Scholar Offers Words of Wisdom in Mentoring Aspiring Spelling Champs

As a Plano eighth-grader, Chetan Reddy advanced to the finals of a national spelling competition but fell short of his dream of becoming the top speller in the country.

Reddy, then 13, made it to the 10th round before tripping up on “kaburi” (a land crab) — which he said he had spelled correctly before — and was eliminated from the 2013 Scripps National Spelling Bee. He ended up tying for seventh place.

Chetan Reddy

Now 19 and a political science and economics sophomore at The University of Texas at Dallas, Reddy is not letting his valuable experience go to waste. He is coaching young kids who want to excel in spelling competitions.

Reddy helps run GeoSpell Academy in Plano, a company launched by his parents, Vijay Reddy MSEE’92 and Geetha Manku MS’94, to market their spelling bee software and study books they originally prepared for their son when he made it to the spelling bee finals.

Many former top-tier spelling bee participants serve as mentors, tutors and coaches once they age out from competition, which formally ends after eighth grade. Using Skype and FaceTime, they are able to help aspiring kids across the country.

Reddy offers one-on-one coaching and study materials to teach spellers word patterns, pronunciation keys and diacritical marks. He also gives personal tips and networking advice.

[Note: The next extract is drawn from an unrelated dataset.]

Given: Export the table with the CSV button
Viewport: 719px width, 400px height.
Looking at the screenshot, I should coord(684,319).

Reddy’s journey to be a top speller began when UT Dallas alumnus Samir Patel BS’13, MBA’14 of Colleyville gained renown as a five-time Scripps National Spelling Bee contestant. Reddy, then 3, was already reading on a second-grade level, so his parents thought their son might also do well in spelling.

Around age 5, Reddy began entering competitions hosted by the North South Foundation, a nonprofit organization that encourages academic excellence and offers a scholarship program in India for students who need help to attend college.

Chetan Reddy celebrated with his parents, Vijay Reddy MSEE’92 and Geetha Manku MS’94, after winning the Dallas Regional Spelling Bee in 2010. They now help young spellers at GeoSpell Academy in Plano.

“For me, it was a place to go and meet friends,” Reddy recalled.

He won his first competition when he was in the second grade. By the fourth grade, Reddy upped his game by studying the Consolidated Word List, a commonly used standard guide for spellers. At first, he was learning 100 words a day; it took him a year to finish the word list. He also started networking with other spellers and participating in offseason competitions.

Eventually, Reddy was studying four to five hours a day to absorb up to 1,000 words. By his final year of competition, he was learning 1,000 words an hour, thanks to a software program his mom developed to display words, their language of origin and definitions on a spreadsheet.

“Within two weeks, I had covered the dictionary. By the third iteration of that, you pick up the pattern recognition based on the root of the word and its language of origin,” Reddy said. “If you hear ‘quesadilla’ and you know it’s Spanish, not French, you’ll know how to spell it. Ultimately, it’s all about how many words you study. You only have to memorize the exceptions.”

Reddy moved beyond school, district and county competitions and advanced to larger bees, including the Dallas Regional Spelling Bee and the South Asian Spelling Bee, before landing in the national event.

It’s definitely a solitary activity. I’m hyper-competitive, so I loved the competition, but mostly it’s just hard work and perseverance. The spelling bee was our Olympics.

Chetan Reddy, a political science and economics sophomore at UT Dallas

The competition among North Texas spellers has become fierce. At last spring’s national bee near Washington, D.C., the top three finishers were from McKinney, Frisco and Flower Mound, respectively.

Champion spellers typically go on to succeed in their academic careers, and Reddy, a National Merit Scholar, is no exception. His competitive spirit also has drawn him to participate in quiz bowls and debate. Reddy hopes to attend an Ivy League law school one day and eventually work as a policy writer for a think tank, focusing on environmental and criminal justice reform.

Reddy said preparing for spelling bees taught him to prioritize his time and learn more efficient ways to study. He counsels young spellers about the amount of dedicated study time it takes to reach the top levels of competition.

“It’s definitely a solitary activity. I’m hyper-competitive, so I loved the competition, but mostly it’s just hard work and perseverance,” he said. “The spelling bee was our Olympics.”